The output is the lines below from the one with "418x780 pixels." through the one with "You are a computer-use agent. Screen", both included, printed exactly and with no other line.
/---
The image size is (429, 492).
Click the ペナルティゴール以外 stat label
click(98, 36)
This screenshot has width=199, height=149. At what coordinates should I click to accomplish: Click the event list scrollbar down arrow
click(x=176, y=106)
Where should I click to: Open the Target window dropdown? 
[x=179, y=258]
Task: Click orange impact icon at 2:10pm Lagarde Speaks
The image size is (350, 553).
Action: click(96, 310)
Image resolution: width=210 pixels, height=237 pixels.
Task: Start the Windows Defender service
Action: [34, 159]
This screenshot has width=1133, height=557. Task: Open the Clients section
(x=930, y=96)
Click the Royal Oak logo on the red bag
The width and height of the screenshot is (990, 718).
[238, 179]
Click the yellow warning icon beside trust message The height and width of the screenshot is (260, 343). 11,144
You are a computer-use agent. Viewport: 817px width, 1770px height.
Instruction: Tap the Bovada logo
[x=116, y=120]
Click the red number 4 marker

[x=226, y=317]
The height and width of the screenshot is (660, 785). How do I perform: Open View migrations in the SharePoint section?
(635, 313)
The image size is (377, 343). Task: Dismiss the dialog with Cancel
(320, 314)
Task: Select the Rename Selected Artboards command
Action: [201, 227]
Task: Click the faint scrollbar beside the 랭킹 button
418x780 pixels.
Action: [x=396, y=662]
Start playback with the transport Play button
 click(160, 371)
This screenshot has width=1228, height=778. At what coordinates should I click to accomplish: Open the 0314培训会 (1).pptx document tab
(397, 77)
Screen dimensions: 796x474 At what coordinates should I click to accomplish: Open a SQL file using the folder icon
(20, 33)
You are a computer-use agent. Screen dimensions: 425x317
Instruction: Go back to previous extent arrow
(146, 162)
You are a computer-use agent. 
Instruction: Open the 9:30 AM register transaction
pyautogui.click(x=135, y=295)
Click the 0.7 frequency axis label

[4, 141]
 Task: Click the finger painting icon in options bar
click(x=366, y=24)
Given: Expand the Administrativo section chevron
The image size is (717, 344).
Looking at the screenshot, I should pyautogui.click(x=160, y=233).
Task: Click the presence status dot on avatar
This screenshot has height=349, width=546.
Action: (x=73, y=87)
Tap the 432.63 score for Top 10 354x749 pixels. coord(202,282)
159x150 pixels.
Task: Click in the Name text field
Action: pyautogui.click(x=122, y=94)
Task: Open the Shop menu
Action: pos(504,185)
\---
◆ EXERCISE RESPONSE ◆
418x780 pixels.
Action: [x=396, y=662]
Start playback with the transport Play button
 click(160, 371)
This screenshot has width=1228, height=778. At what coordinates should I click to accomplish: Open the 0314培训会 (1).pptx document tab
(397, 77)
Screen dimensions: 796x474 At what coordinates should I click to accomplish: Open a SQL file using the folder icon
(20, 33)
You are a computer-use agent. Screen dimensions: 425x317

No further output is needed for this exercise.